Yes, I included a 'Model Selection Cheat Sheet' in the README (scroll down a bit).

I map them by task type:

Tiny (<3B): Gemma 3 1B (could try 4B as well), Phi-4-mini (Good for classification). Small (8B-17B): Qwen 3 8B, Llama 4 Scout (Good for RAG/Extraction). Frontier: GPT-5, Llama 4 Maverick, GLM, Kimi

Is that what you meant?

gandalfar · 2026-01-26T06:50:10 1769410210

Consider using z.ai as model provider to further lower your costs.

DANmode · 2026-01-26T07:12:37 1769411557

Do they or any other providers offer any improvements on the often-chronicled variability of quality/effort from the major two services e.g. during peak hours?

tehlike · 2026-01-26T07:08:09 1769411289

This is what i was going to suggest too.

viraptor · 2026-01-26T07:23:30 1769412210

Or minimax - m2.1 release didn't make a big splash in the news, but it's really capable.

ok_orco · 2026-01-26T18:16:14 1769451374

Will take a look!

deepsummer · 2026-01-26T08:38:31 1769416711

As much as I like the Claude models, they are expensive.

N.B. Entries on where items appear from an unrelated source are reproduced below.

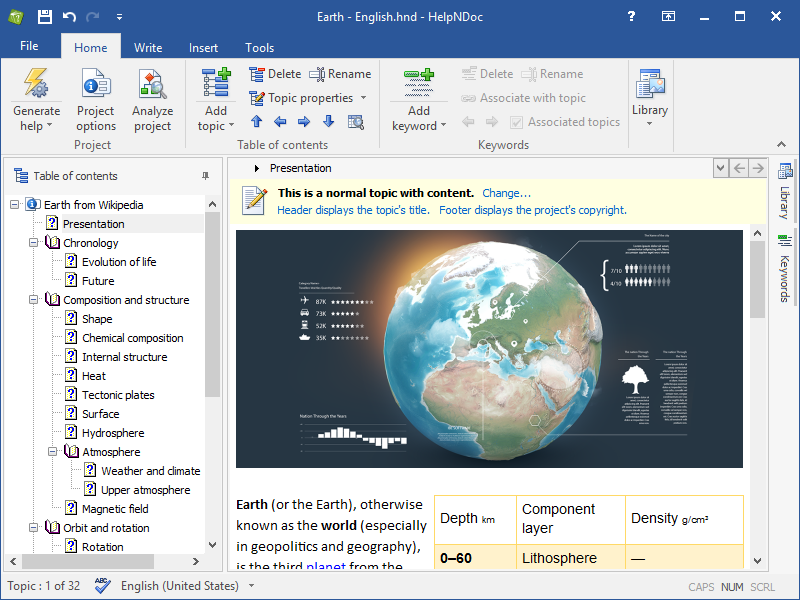The image size is (800, 600).
Task: Click the Change... link
Action: pyautogui.click(x=506, y=193)
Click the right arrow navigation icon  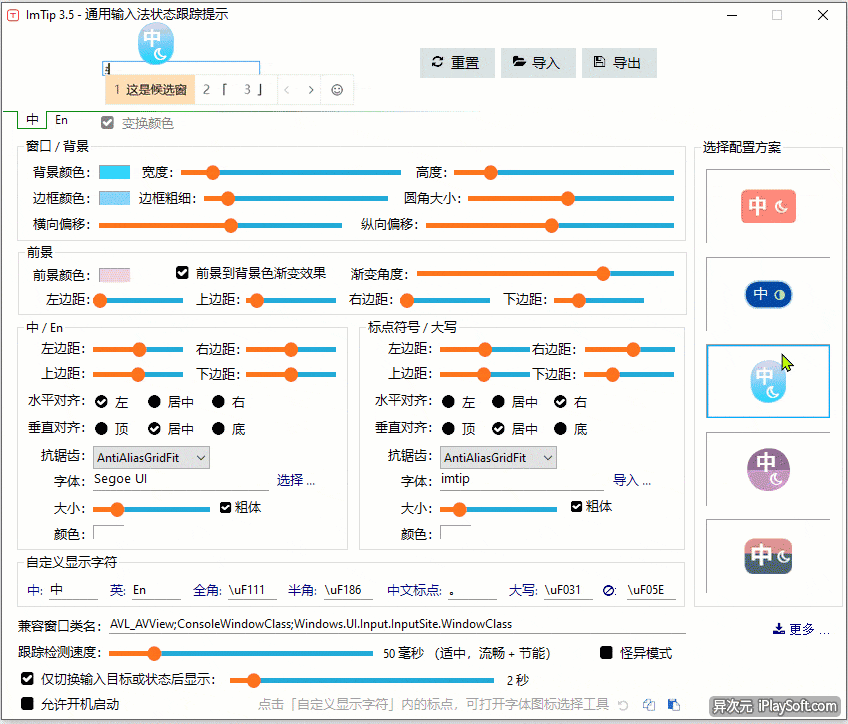(311, 90)
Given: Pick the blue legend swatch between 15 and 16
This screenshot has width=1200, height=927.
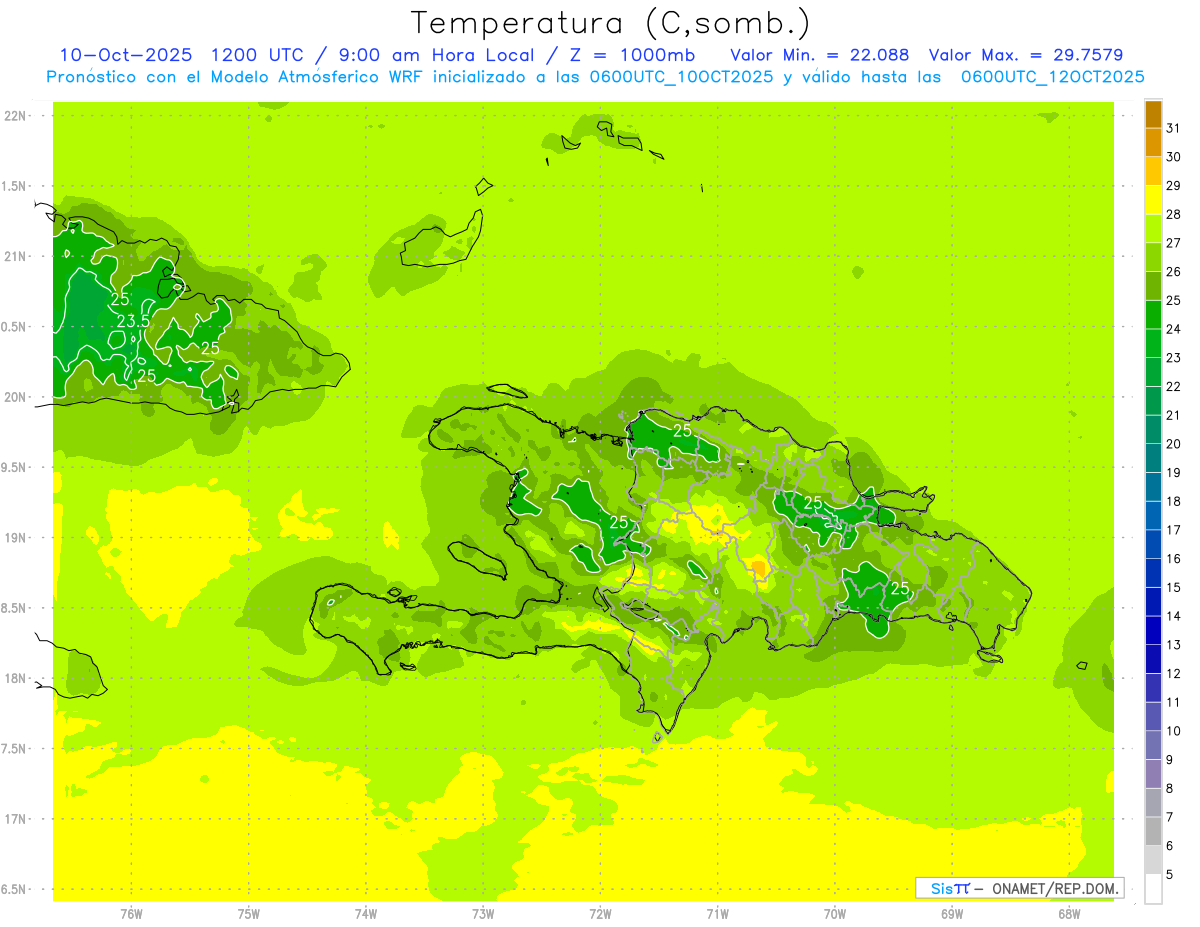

I wouldn't use them to process large volumes of data. Gemini 2.5 Flash-Lite is $0.10 per million tokens. Grok 4.1 Fast is really good and only $0.20. They will work just as well for most simple tasks.

DeathArrow · 2026-01-26T07:47:13 1769413633

You also can try to use cheaper models like GLM, Deepseek, Qwen,at least partially.

joshribakoff · 2026-01-26T07:19:12 1769411952

Have you looked into https://maartengr.github.io/BERTopic/index.html ?

toxic72 · 2026-01-27T06:19:01 1769494741

consider this for addtl cost savings if local doesnt interest you - https://docs.cloud.google.com/vertex-ai/generative-ai/docs/m...

dezgeg · 2026-01-26T06:39:15 1769409555

Are you also adding the proper prompt cache control attributes? I think Anthropic API still doesn't do it automatically

ok_orco · 2026-01-28T06:05:40 1769580340

No I need to look into this!

arthurcolle · 2026-01-26T00:37:11 1769387831

Can you discuss a bit more of the architecture?

ok_orco · 2026-01-26T00:55:02 1769388902

Pretty straightforward. Sources dump into a queue throughout the day, regex filters the obvious junk ("lol", "thanks", bot messages never hit the LLM), then everything gets batched overnight through Anthropic's Batch API for classification. Feedback gets clustered against existing pain points or creates new ones.

Most of the cost savings came from not sending stuff to the LLM that didn't need to go there, plus the batch API is half the price of real-time calls.